Seems it was indeed a time for long talks,I've never spoken for so long too.
He nodded at my point,I couldn't tell if he was impressed not,he was typing some stuffs when he suddenly looked beside him and his stare lingered for a while and then he stood up and walked to the table beside us while I watched him.
"Delete them" I heard him say. I couldn't hear who he was having the conversation with and I couldn't see his face but I knew he was displeased.
When he returned after some few minutes,he was looking very calm as though he didn't have a heated conversation with someone some minutes ago. I looked at him and I wondered if it was a great idea asking him if he was fine but I decided against it.
"I'll organize the points today. We'll continue tomorrow probably" He told me,stood up,hung his bag properly and he left.
***
Mansion
6:00pm
Yobanna
What was the problem with trying to have a little privacy?

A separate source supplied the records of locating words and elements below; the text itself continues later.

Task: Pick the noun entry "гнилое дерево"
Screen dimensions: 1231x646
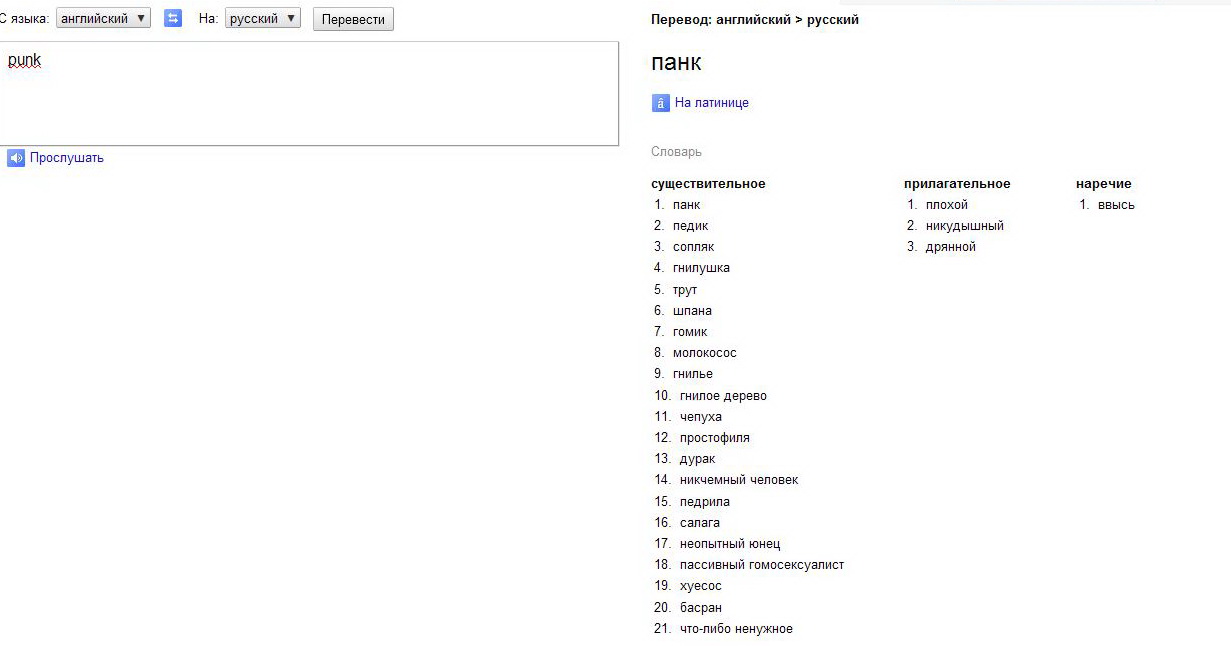Action: pyautogui.click(x=723, y=396)
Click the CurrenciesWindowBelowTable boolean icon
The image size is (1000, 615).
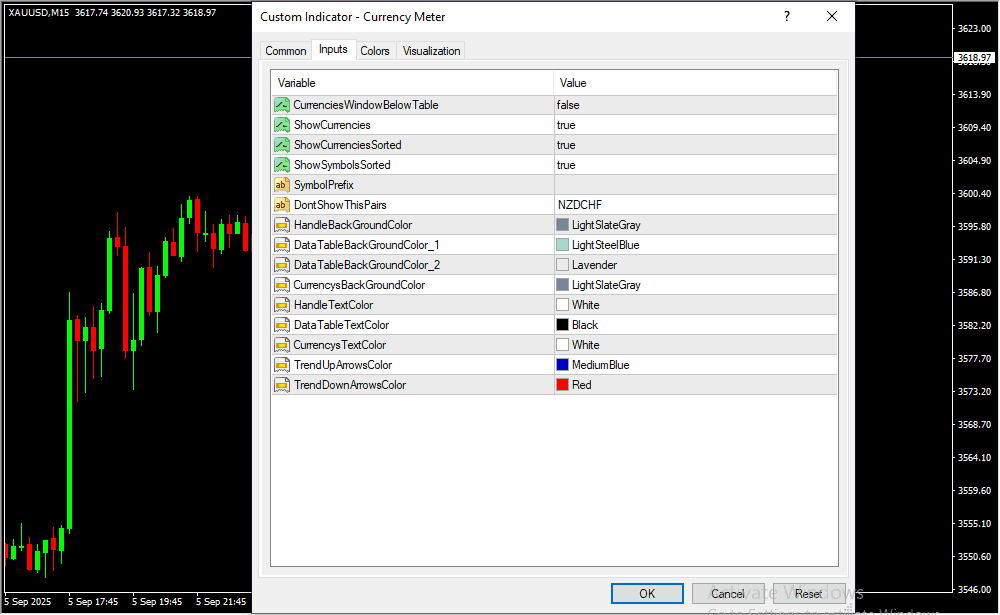coord(281,105)
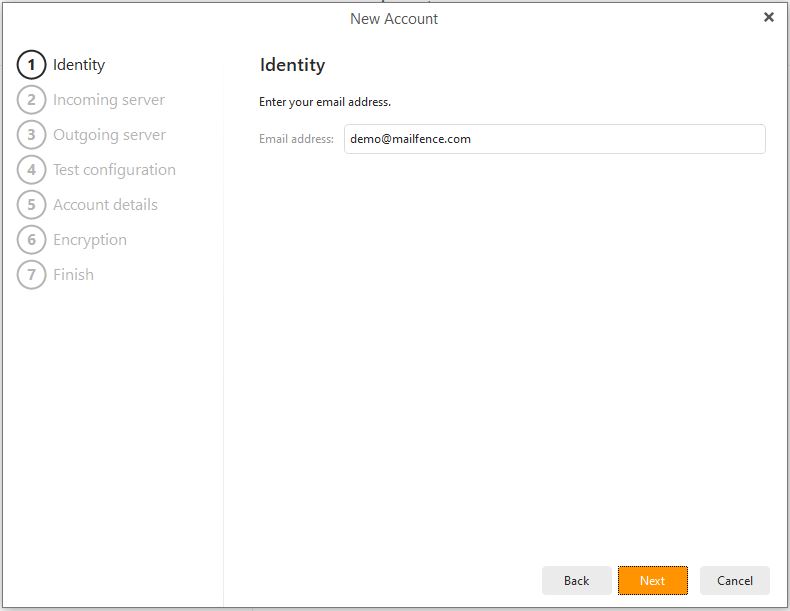The height and width of the screenshot is (611, 790).
Task: Select the Incoming server step label
Action: (109, 100)
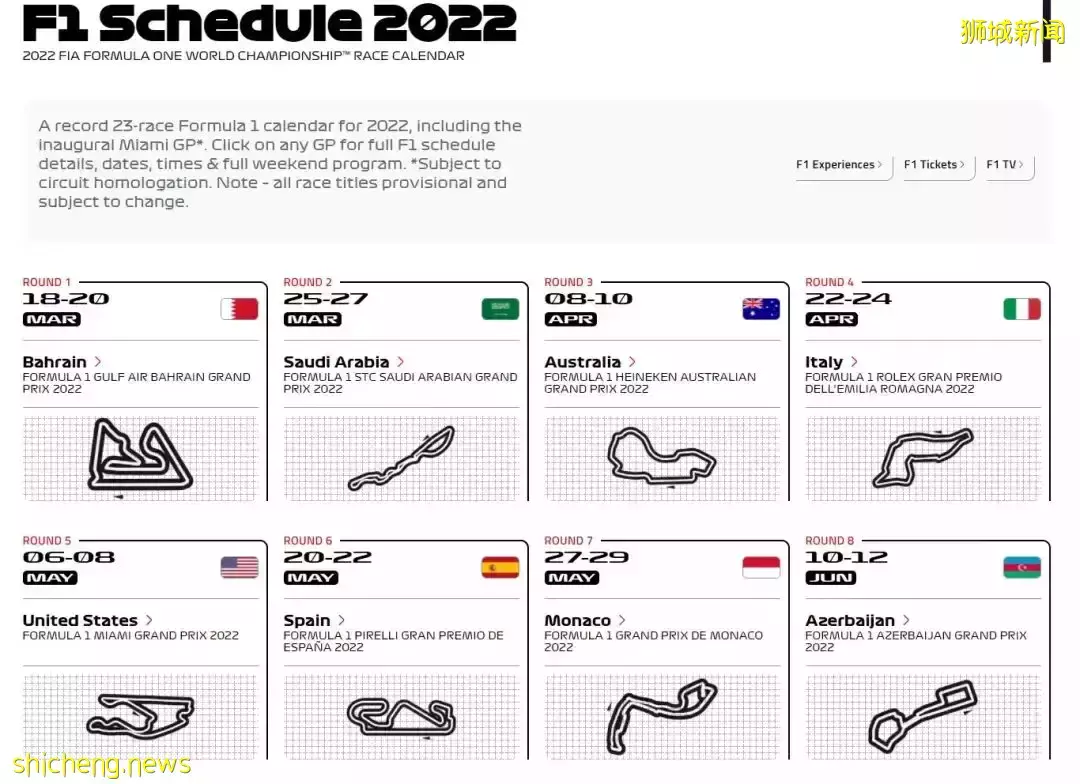Click the Azerbaijan flag icon
The image size is (1080, 784).
click(x=1022, y=568)
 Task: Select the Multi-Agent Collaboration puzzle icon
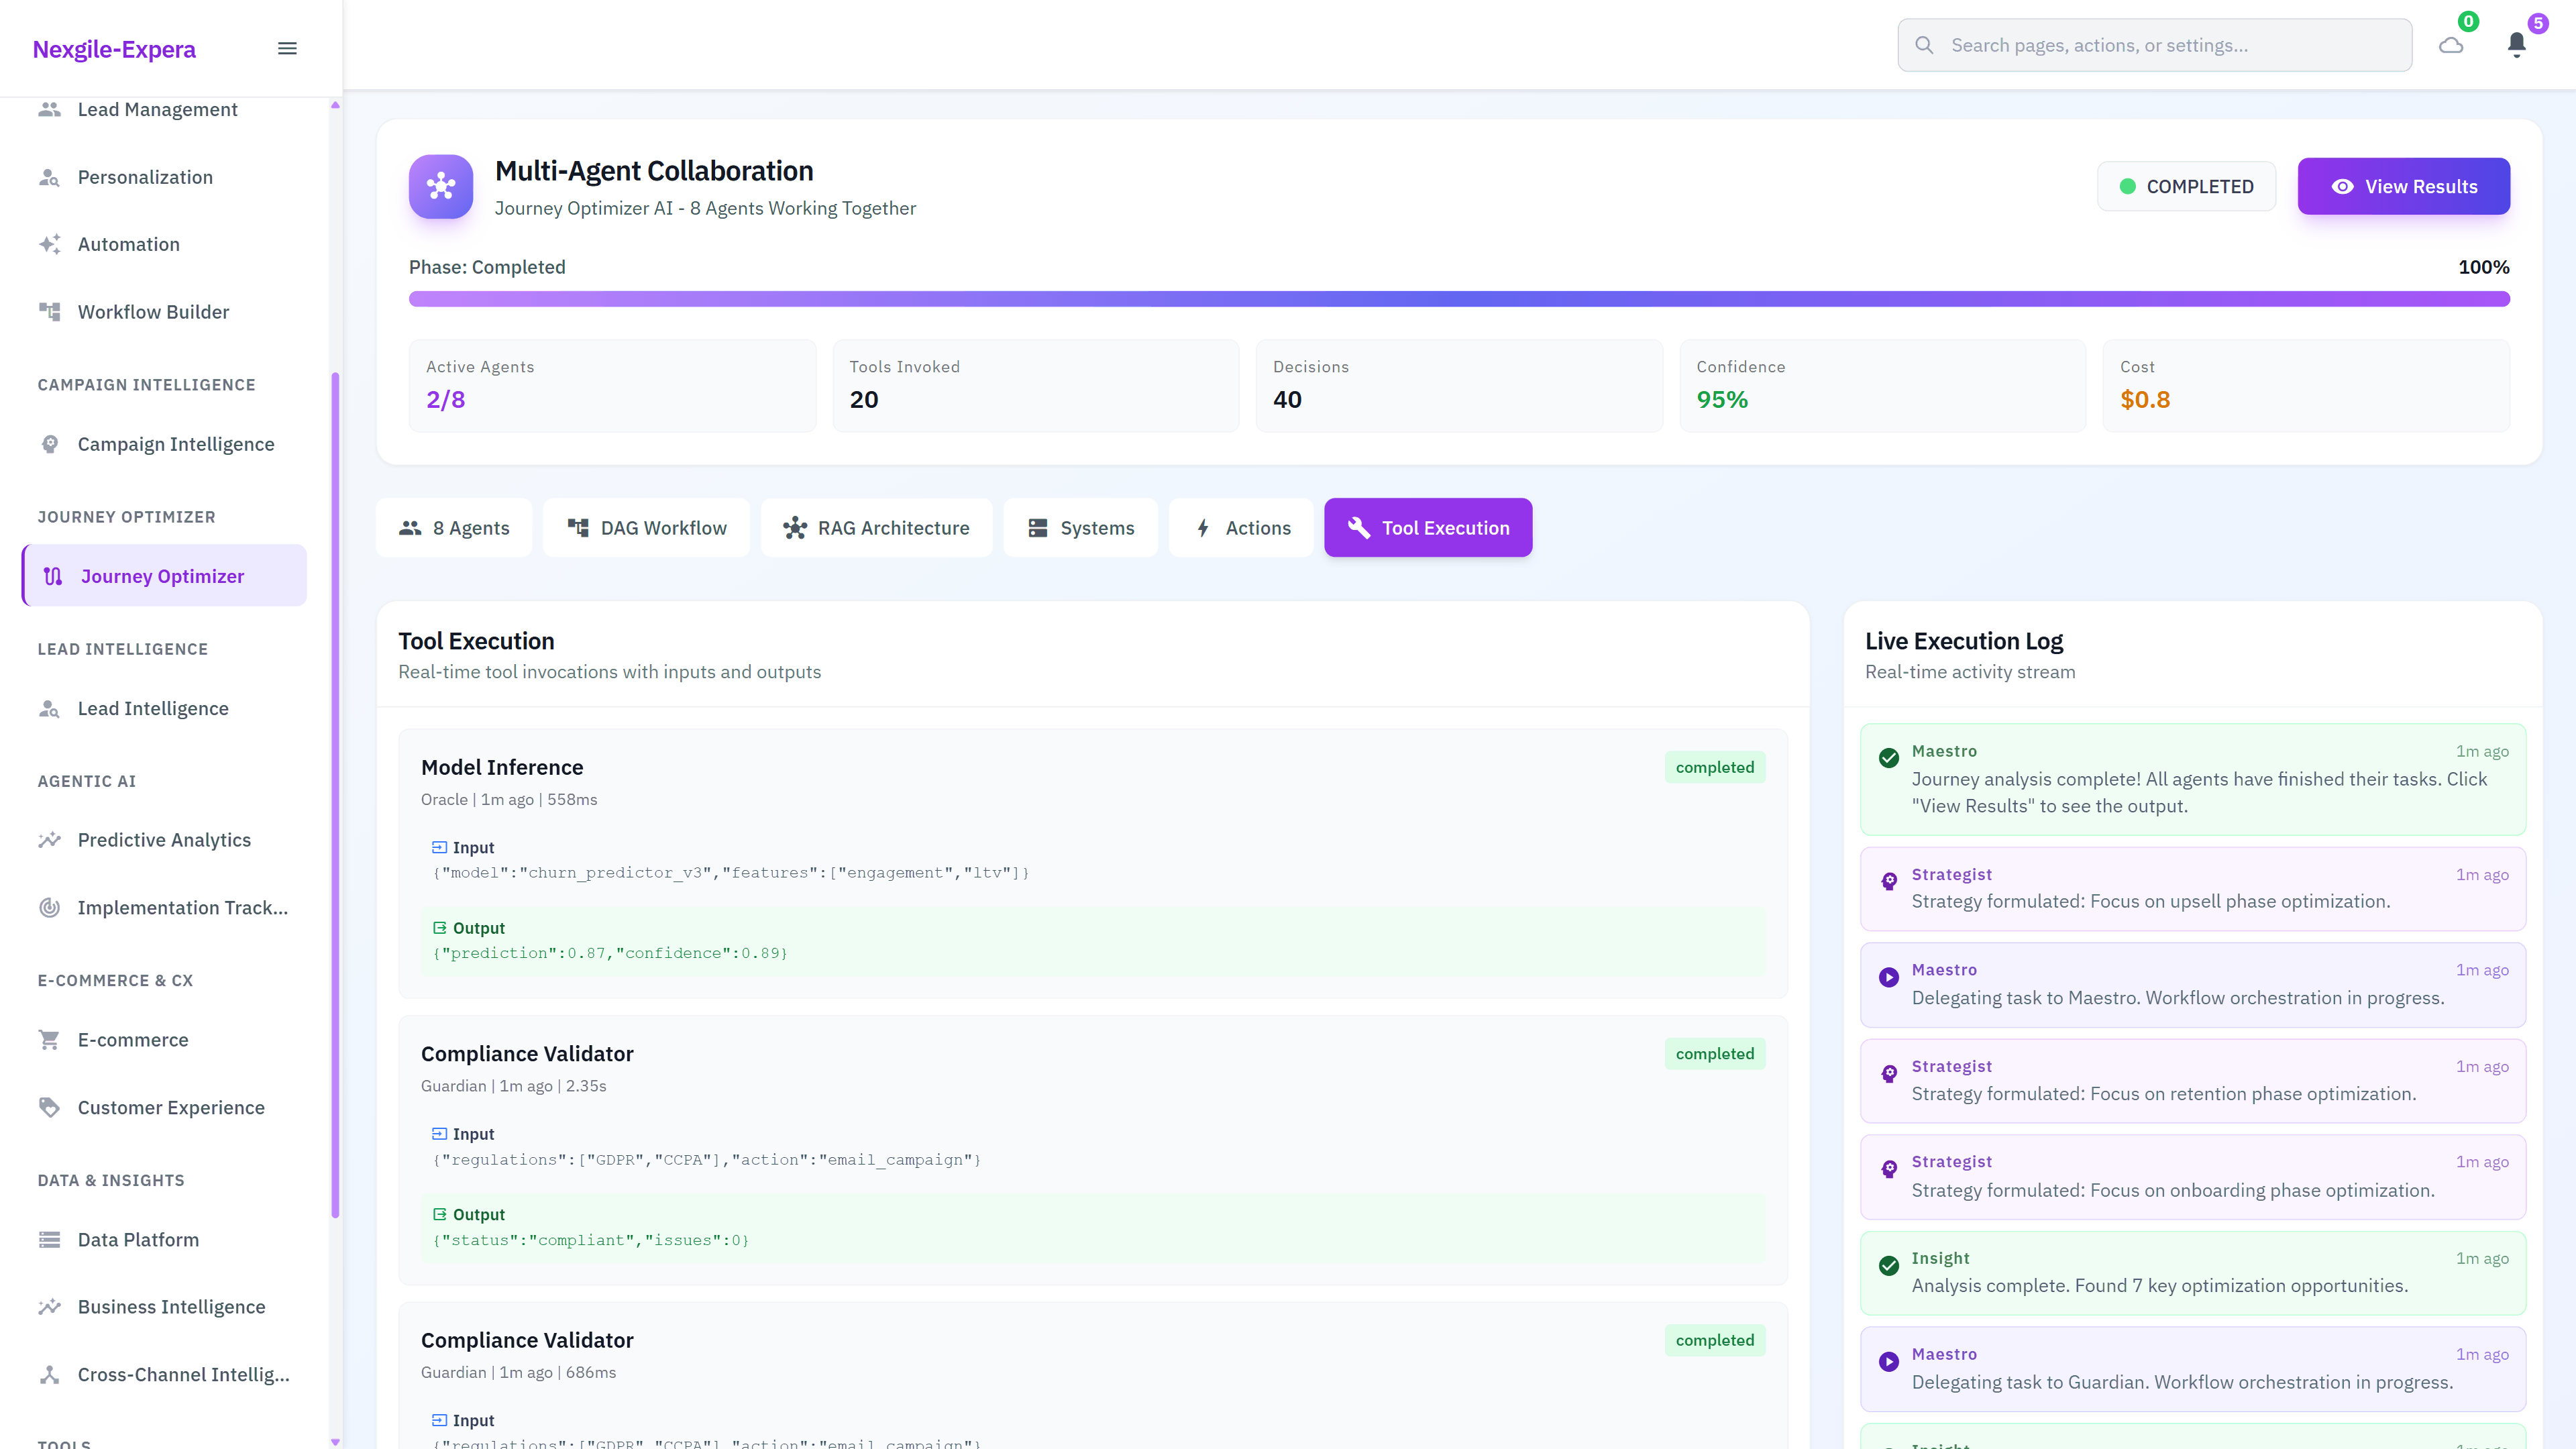pyautogui.click(x=440, y=186)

I pushed the door to my room open and threw my bag on the bed before throwing myself on it.
I was really exhausted.
I knew I needed a shower but I laid there quietly and against my resolve my mind went back to the cafe.
Selena,the way she made her point,it was the first time she was really confident about something. I wondered why she always seem to want to run away,like I was scary or something and honestly,I meant every word I told her,I was the last person to listen to people,it was just kind of a default setting,I shared the same trait with Matthew I guess.
And then that girl at the cafe, taking pictures, really?it wasn't the first time people were taking pictures of me but I was scared for her,she wouldn't be able to probably stand the look from people so basically I had to shield her.
I picked up my phone and tried to groove to Kilometer by Burna boy,it was my latest jam. I stood up from my bed and tried to do some crazy moves and I ended up looking like a clown.
Dancing wasn't my thing I guess.
Ping ping
I picked up my phone,it was a message from Paris,I cringed at the yellow emoji she added recently beside her name but I left it there cos the girl was a handful.
Paris💛
Guy,there some pictures going viral about you
Guy? Seriously? She was my manager for Goodness sake.
She sent in some pictures immediately and I saw them,the pictures from the cafe and then I sighed. Guess there was more than one person taking pictures but all for what,clout. Thankfully Selena's face wasn't really visible since my head was blocking her face majority of the time.
Paris💛
So you have a girlfriend without my knowledge?😒
Me
Try to stop that pictures from going viral,she's my partner in an assignment
Paris💛
She'll soon become your life partner. So you don't want us to know our wife?😂😂
Me
Paris abeg,stop playing around and do this stuff for me.
Paris💛
Say please or I'll post it on my status and you know what that means 😌
Me
Please. I'm sure the please has added money to your account.
I turned off my data before she bombarded me with her messages again. Paris was a synonym of headache.
I peeled off the clothes off my body and played Geng by Mayokurn while I took a shower.
***
Who else agrees that Paris is a handful 😂😂
I love writing chats I don't know why and don't worry,you'll surely meet Paris in person 😂😂.
Yobanna,my love for this my character ehn,like he doesn't care oh, it's just for the marks,e be things 😌
What's your take on gender sensitivity and feminism,that's your assignment students,10 marks.😂
Today is a Saturday and I'm so fine. I wrote this chapter on the 1st of May,so I'm happy.